> **Problem**:
Copy the items below, swapping "shopping cart" for "basket" and leaving everything else unchanged.

> **Task data**:

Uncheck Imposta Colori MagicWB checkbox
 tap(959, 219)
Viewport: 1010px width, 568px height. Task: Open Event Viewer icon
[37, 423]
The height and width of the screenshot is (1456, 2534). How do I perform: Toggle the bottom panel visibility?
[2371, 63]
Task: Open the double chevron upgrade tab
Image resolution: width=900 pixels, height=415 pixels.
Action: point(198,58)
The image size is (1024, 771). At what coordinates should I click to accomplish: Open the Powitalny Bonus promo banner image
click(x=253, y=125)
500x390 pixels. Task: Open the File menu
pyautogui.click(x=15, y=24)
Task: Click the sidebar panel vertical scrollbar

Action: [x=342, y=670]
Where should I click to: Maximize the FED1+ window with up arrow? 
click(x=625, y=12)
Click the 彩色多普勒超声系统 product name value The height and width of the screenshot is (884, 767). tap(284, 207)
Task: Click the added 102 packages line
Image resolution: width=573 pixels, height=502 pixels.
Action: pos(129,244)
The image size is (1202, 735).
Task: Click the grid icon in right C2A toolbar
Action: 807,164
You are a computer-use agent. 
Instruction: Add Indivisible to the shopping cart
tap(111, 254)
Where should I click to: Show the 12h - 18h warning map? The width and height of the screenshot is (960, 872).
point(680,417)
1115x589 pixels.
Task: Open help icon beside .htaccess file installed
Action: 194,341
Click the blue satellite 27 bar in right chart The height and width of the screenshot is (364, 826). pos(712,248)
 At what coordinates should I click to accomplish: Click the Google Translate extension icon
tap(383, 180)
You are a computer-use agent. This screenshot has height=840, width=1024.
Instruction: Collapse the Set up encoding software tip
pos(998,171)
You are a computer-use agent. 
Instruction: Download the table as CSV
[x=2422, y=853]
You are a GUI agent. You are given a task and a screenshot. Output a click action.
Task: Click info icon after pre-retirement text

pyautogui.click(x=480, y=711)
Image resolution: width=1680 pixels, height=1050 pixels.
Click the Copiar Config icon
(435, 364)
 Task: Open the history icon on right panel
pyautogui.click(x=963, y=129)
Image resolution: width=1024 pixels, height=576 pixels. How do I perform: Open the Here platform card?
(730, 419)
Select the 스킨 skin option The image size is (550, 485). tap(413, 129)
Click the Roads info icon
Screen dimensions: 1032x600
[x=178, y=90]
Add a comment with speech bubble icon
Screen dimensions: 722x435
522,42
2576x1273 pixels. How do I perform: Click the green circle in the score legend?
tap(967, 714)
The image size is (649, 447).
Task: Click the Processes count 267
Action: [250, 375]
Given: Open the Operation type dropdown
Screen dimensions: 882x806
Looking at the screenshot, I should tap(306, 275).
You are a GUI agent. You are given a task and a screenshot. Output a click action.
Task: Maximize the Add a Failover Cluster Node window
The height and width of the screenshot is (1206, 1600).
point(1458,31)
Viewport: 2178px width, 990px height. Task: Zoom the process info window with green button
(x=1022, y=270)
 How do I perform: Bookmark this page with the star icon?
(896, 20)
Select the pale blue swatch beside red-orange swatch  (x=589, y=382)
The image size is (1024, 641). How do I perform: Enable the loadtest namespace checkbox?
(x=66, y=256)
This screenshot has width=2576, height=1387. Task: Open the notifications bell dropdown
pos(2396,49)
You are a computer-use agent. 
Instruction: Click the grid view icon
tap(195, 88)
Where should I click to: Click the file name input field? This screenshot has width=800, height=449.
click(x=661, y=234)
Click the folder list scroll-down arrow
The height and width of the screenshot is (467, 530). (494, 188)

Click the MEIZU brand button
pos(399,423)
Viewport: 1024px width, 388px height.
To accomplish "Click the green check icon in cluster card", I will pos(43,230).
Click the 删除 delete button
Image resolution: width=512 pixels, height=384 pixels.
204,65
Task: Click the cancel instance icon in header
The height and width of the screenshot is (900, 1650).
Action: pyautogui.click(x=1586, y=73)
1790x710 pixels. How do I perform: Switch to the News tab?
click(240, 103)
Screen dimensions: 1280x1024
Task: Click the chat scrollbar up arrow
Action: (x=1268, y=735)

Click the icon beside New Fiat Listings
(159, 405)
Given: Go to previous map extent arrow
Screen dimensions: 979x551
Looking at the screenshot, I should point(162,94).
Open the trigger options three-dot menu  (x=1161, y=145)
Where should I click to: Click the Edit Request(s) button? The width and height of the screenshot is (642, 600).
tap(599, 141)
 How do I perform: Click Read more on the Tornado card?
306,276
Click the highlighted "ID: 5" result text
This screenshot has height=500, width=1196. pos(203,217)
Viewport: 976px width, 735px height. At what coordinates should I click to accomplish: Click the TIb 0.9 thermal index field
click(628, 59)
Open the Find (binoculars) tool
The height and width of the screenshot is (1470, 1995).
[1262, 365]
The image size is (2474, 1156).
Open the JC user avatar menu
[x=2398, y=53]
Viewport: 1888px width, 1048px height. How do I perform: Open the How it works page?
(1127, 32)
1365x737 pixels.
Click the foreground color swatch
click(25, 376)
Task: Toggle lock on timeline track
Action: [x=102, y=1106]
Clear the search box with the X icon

> **Answer to the task**:
Uncheck Imposta Colori MagicWB checkbox
 tap(959, 219)
Viewport: 1010px width, 568px height. Task: Open Event Viewer icon
[37, 423]
The height and width of the screenshot is (1456, 2534). How do I perform: Toggle the bottom panel visibility?
[2371, 63]
Task: Open the double chevron upgrade tab
Image resolution: width=900 pixels, height=415 pixels.
Action: point(198,58)
The image size is (1024, 771). At what coordinates should I click to accomplish: Open the Powitalny Bonus promo banner image
click(x=253, y=125)
500x390 pixels. Task: Open the File menu
pyautogui.click(x=15, y=24)
Task: Click the sidebar panel vertical scrollbar

Action: [x=342, y=670]
Where should I click to: Maximize the FED1+ window with up arrow? 
click(x=625, y=12)
Click the 彩色多普勒超声系统 product name value The height and width of the screenshot is (884, 767). tap(284, 207)
Task: Click the added 102 packages line
Image resolution: width=573 pixels, height=502 pixels.
Action: pos(129,244)
The image size is (1202, 735).
Task: Click the grid icon in right C2A toolbar
Action: 807,164
You are a computer-use agent. 
Instruction: Add Indivisible to the basket
tap(111, 254)
Where should I click to: Show the 12h - 18h warning map? The width and height of the screenshot is (960, 872).
point(680,417)
1115x589 pixels.
Task: Open help icon beside .htaccess file installed
Action: 194,341
Click the blue satellite 27 bar in right chart The height and width of the screenshot is (364, 826). pos(712,248)
 At what coordinates should I click to accomplish: Click the Google Translate extension icon
tap(383, 180)
You are a computer-use agent. This screenshot has height=840, width=1024.
Instruction: Collapse the Set up encoding software tip
pos(998,171)
You are a computer-use agent. 
Instruction: Download the table as CSV
[x=2422, y=853]
You are a GUI agent. You are given a task and a screenshot. Output a click action.
Task: Click info icon after pre-retirement text

pyautogui.click(x=480, y=711)
Image resolution: width=1680 pixels, height=1050 pixels.
Click the Copiar Config icon
(435, 364)
 Task: Open the history icon on right panel
pyautogui.click(x=963, y=129)
Image resolution: width=1024 pixels, height=576 pixels. How do I perform: Open the Here platform card?
(730, 419)
Select the 스킨 skin option The image size is (550, 485). tap(413, 129)
Click the Roads info icon
Screen dimensions: 1032x600
[x=178, y=90]
Add a comment with speech bubble icon
Screen dimensions: 722x435
522,42
2576x1273 pixels. How do I perform: Click the green circle in the score legend?
tap(967, 714)
The image size is (649, 447).
Task: Click the Processes count 267
Action: [250, 375]
Given: Open the Operation type dropdown
Screen dimensions: 882x806
Looking at the screenshot, I should tap(306, 275).
You are a GUI agent. You are given a task and a screenshot. Output a click action.
Task: Maximize the Add a Failover Cluster Node window
The height and width of the screenshot is (1206, 1600).
point(1458,31)
Viewport: 2178px width, 990px height. Task: Zoom the process info window with green button
(x=1022, y=270)
 How do I perform: Bookmark this page with the star icon?
(896, 20)
Select the pale blue swatch beside red-orange swatch  (x=589, y=382)
The image size is (1024, 641). How do I perform: Enable the loadtest namespace checkbox?
(x=66, y=256)
This screenshot has width=2576, height=1387. Task: Open the notifications bell dropdown
pos(2396,49)
You are a computer-use agent. 
Instruction: Click the grid view icon
tap(195, 88)
Where should I click to: Click the file name input field? This screenshot has width=800, height=449.
click(x=661, y=234)
Click the folder list scroll-down arrow
The height and width of the screenshot is (467, 530). (494, 188)

Click the MEIZU brand button
pos(399,423)
Viewport: 1024px width, 388px height.
To accomplish "Click the green check icon in cluster card", I will pos(43,230).
Click the 删除 delete button
Image resolution: width=512 pixels, height=384 pixels.
204,65
Task: Click the cancel instance icon in header
The height and width of the screenshot is (900, 1650).
Action: pyautogui.click(x=1586, y=73)
1790x710 pixels. How do I perform: Switch to the News tab?
click(240, 103)
Screen dimensions: 1280x1024
Task: Click the chat scrollbar up arrow
Action: (x=1268, y=735)

Click the icon beside New Fiat Listings
(159, 405)
Given: Go to previous map extent arrow
Screen dimensions: 979x551
Looking at the screenshot, I should point(162,94).
Open the trigger options three-dot menu  (x=1161, y=145)
Where should I click to: Click the Edit Request(s) button? The width and height of the screenshot is (642, 600).
tap(599, 141)
 How do I perform: Click Read more on the Tornado card?
306,276
Click the highlighted "ID: 5" result text
This screenshot has height=500, width=1196. pos(203,217)
Viewport: 976px width, 735px height. At what coordinates should I click to accomplish: Click the TIb 0.9 thermal index field
click(628, 59)
Open the Find (binoculars) tool
The height and width of the screenshot is (1470, 1995).
[1262, 365]
The image size is (2474, 1156).
Open the JC user avatar menu
[x=2398, y=53]
Viewport: 1888px width, 1048px height. How do I perform: Open the How it works page?
(1127, 32)
1365x737 pixels.
Click the foreground color swatch
click(25, 376)
Task: Toggle lock on timeline track
Action: [x=102, y=1106]
Clear the search box with the X icon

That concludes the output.